A painter and printmaker fascinated with the daily routines of ordinary people, Bishop said she was “struck by the beauty, drama, and miraculous effects” of the city’s restless crowds. Born in Cincinnati, Ohio, she arrived in New York City in 1918 at the age of 16. She studied illustration at the New York School of Applied Design for Women from 1918 to 1920 and took classes at the Art Students League from 1920 to 1924. After marrying in 1934, she lived in Riverdale but maintained a studio on Union Square near 14th Street until 1984. A member of New York's 14th Street School, which comprised realist artists Reginald Marsh, Kenneth Hayes Miller and Raphael Soyer, Bishop is best known for her graphic art, although she also worked as a painter.

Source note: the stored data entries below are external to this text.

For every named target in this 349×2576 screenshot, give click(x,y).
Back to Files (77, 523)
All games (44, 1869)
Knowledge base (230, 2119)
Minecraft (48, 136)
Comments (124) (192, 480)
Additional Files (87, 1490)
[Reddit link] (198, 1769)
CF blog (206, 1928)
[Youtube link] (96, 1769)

Isabel Bishop, Young Woman , 1937. Oil and egg tempera on masonite, 30 l/4" × 22 l/4". The Pennsylvania Academy of the Fine Arts, Philadelphia.

It was in New York’s pulsating environment that Bishop combined her admiration for the old masters with a contemporary taste for urban realism. With her discerning eye, she portrayed ordinary people in an extraordinary manner, often monumentalizing her figures within spaces that barely created context or indicated a location. Although it was considered inappropriate for women artists to study naked models, Bishop produced many images of female nudes. She chose average models from the streets of Manhattan and often rendered them in a state of physical activity – a sharp departure from the idealized, passive nudes of previous traditions.

Bishop taught at the Art Students League as the only female full-time instructor from 1936 to 1937, and also at the Skowhegan School of Painting and Sculpture, among others. She received numerous awards and prizes, including an American Academy of Arts and Letters award (1943), an award for Outstanding Achievement in the Arts presented by President Jimmy Carter (1979), and several honorary doctorates. She was the first woman to hold an executive position in the National Institute of Arts and Letters as vice-president in 1946.